(Records from a data source)
# # # #

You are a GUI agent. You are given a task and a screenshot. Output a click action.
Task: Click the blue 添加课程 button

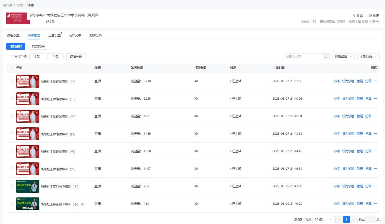tap(16, 46)
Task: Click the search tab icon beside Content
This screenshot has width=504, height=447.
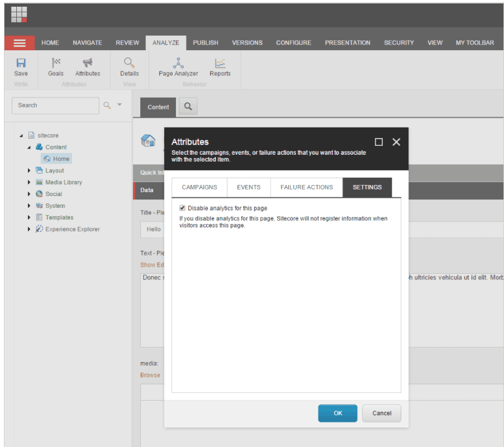Action: tap(188, 106)
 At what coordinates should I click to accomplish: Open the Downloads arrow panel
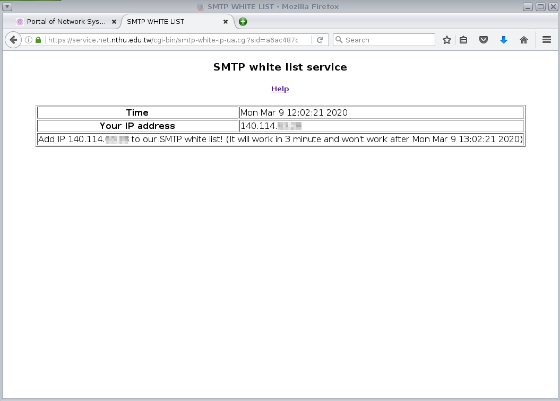(504, 40)
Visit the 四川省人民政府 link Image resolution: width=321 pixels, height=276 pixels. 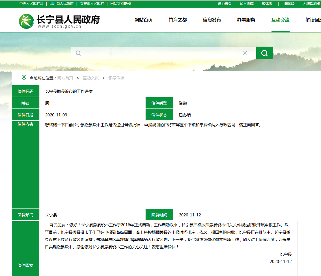pos(61,4)
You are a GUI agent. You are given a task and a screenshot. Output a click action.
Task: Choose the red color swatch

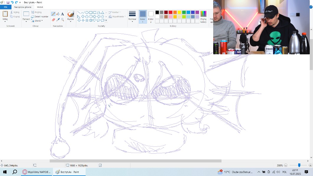pyautogui.click(x=170, y=12)
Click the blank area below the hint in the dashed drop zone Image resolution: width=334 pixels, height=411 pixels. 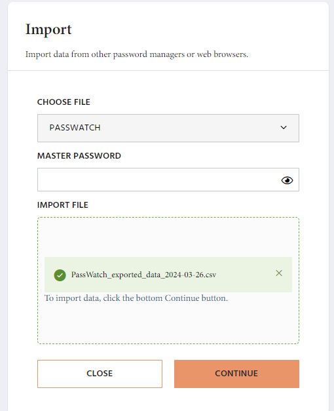pos(168,323)
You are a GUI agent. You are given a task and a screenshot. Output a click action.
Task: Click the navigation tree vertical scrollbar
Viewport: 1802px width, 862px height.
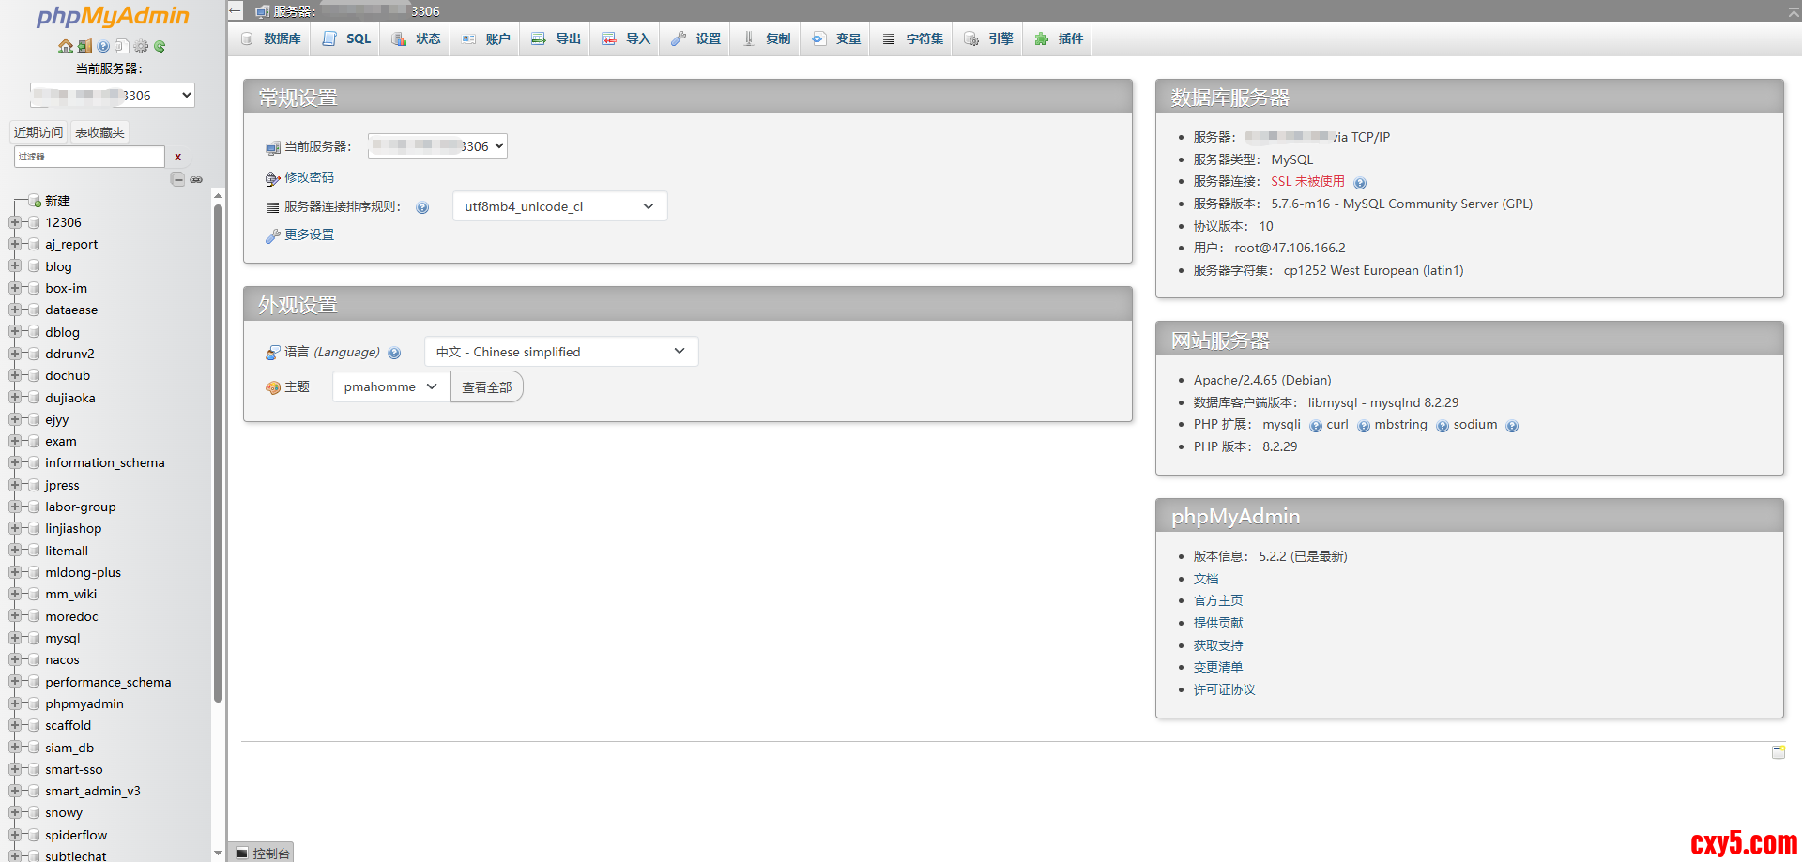click(218, 450)
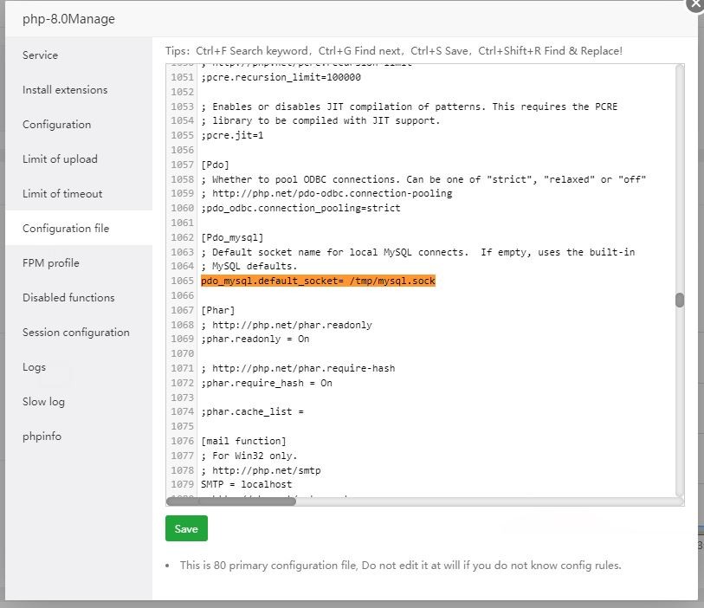View the Logs section
Screen dimensions: 704x608
point(34,367)
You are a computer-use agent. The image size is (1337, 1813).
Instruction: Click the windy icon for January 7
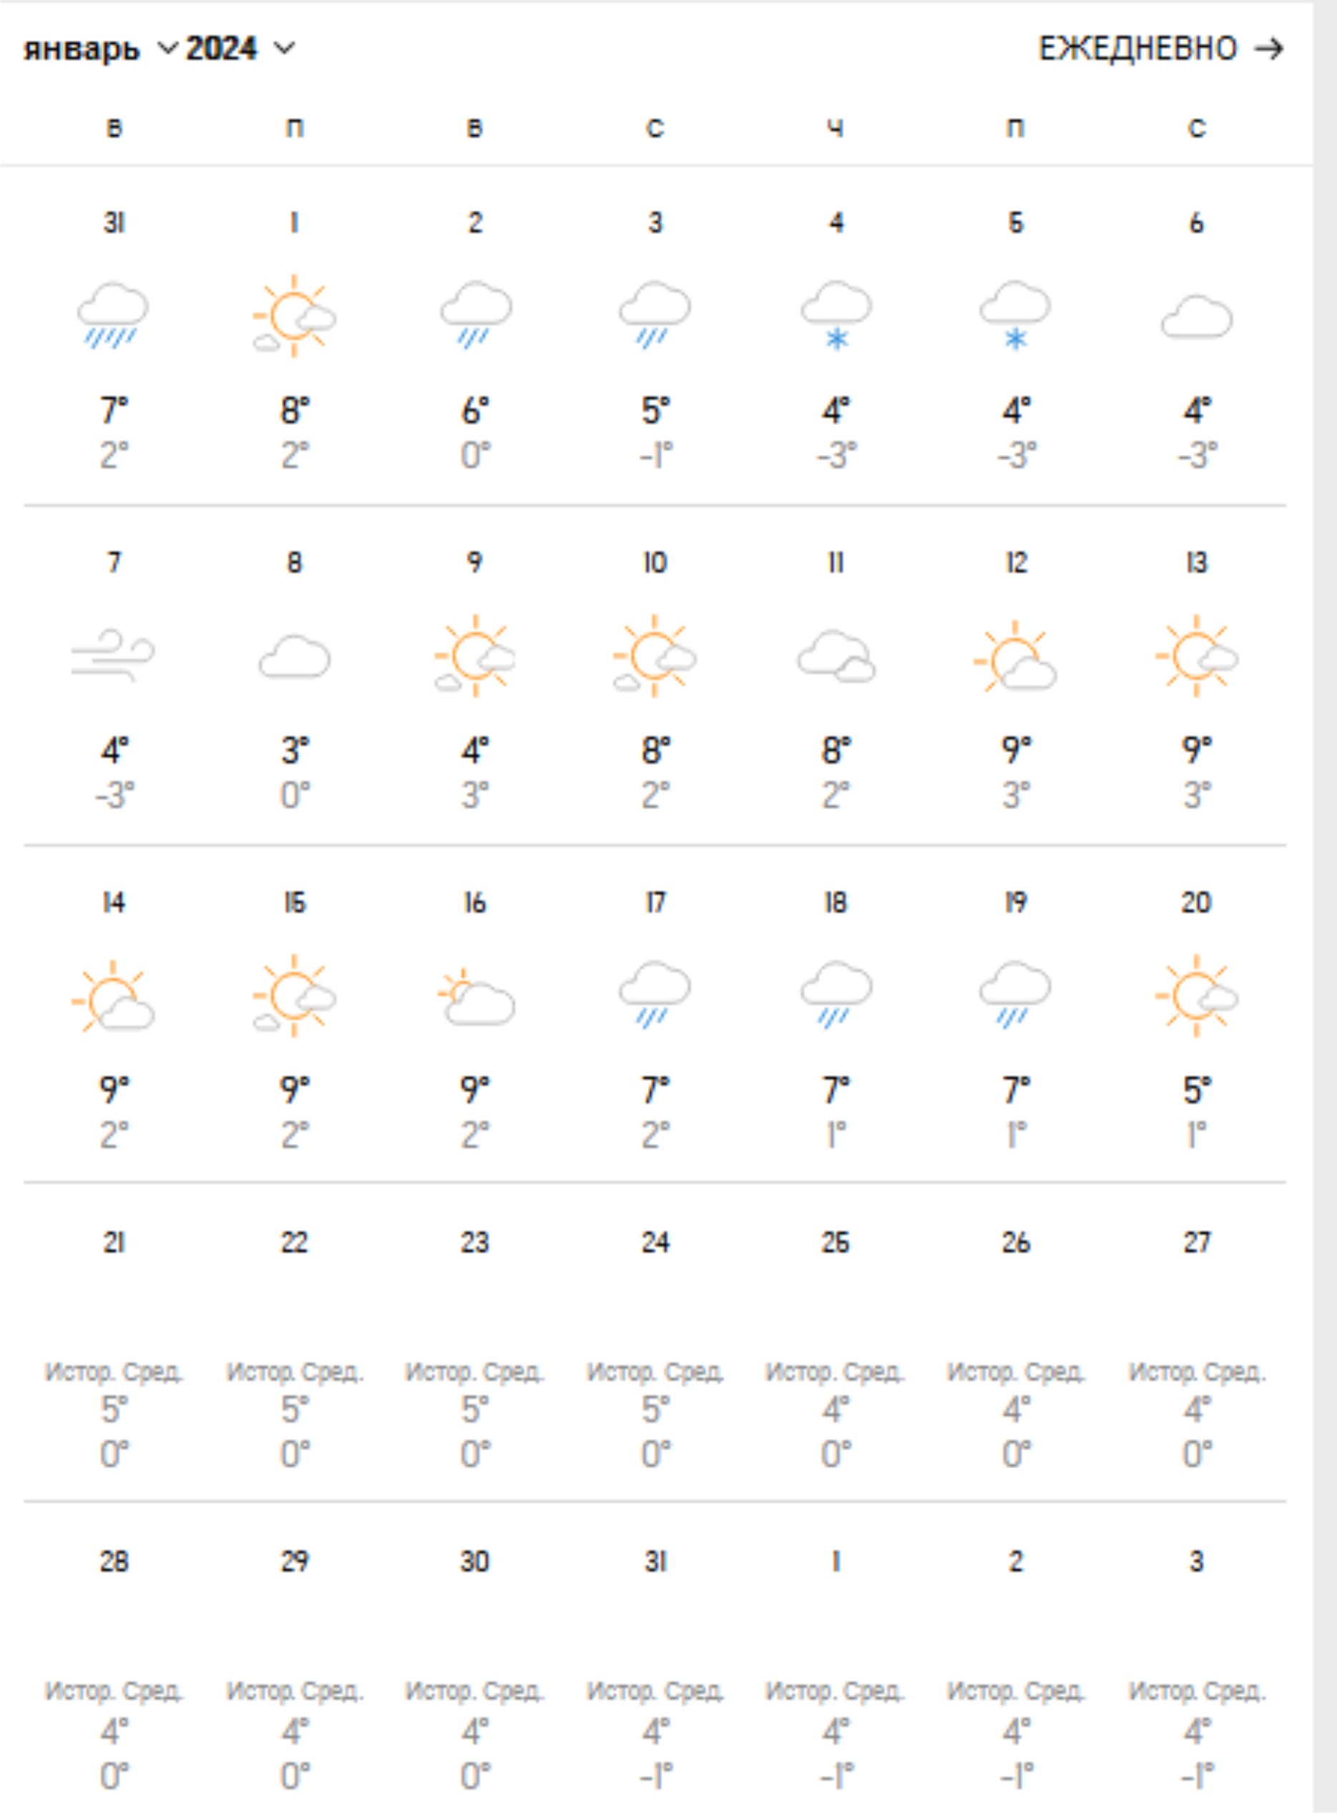(113, 656)
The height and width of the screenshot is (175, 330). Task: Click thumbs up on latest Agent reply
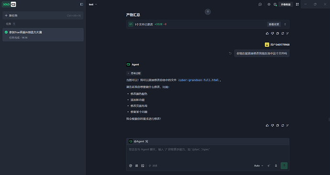point(267,125)
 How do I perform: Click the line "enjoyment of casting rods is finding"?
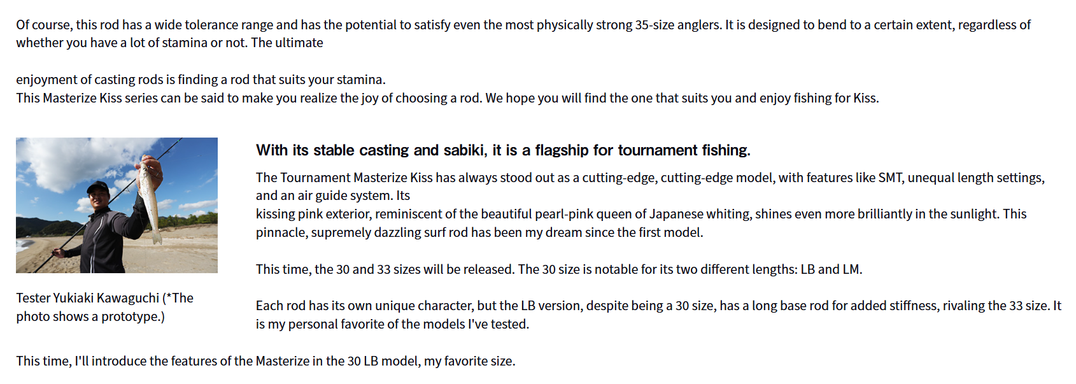201,80
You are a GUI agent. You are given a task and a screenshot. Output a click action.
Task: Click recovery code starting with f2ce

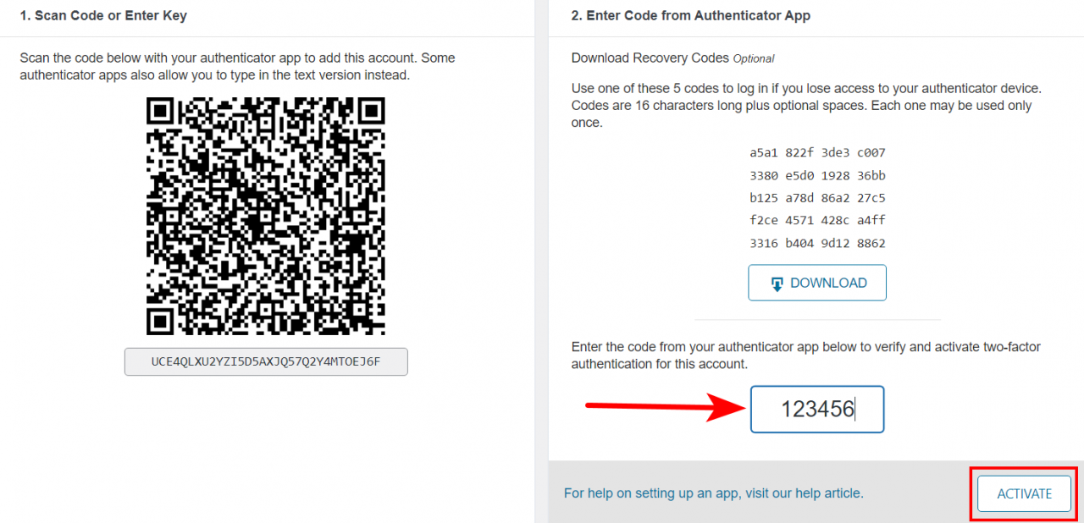816,220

# # # #

Task statement: Give back, word for word, the lines from the one with "Instruction: Click the" to the end of the records above, and no pictures.

Answer box:
Instruction: Click the windy icon for January 7
(113, 656)
The height and width of the screenshot is (175, 330). Task: Click thumbs up on latest Agent reply
point(267,125)
 How do I perform: Click the line "enjoyment of casting rods is finding"?
201,80
You are a GUI agent. You are given a task and a screenshot. Output a click action.
Task: Click recovery code starting with f2ce

816,220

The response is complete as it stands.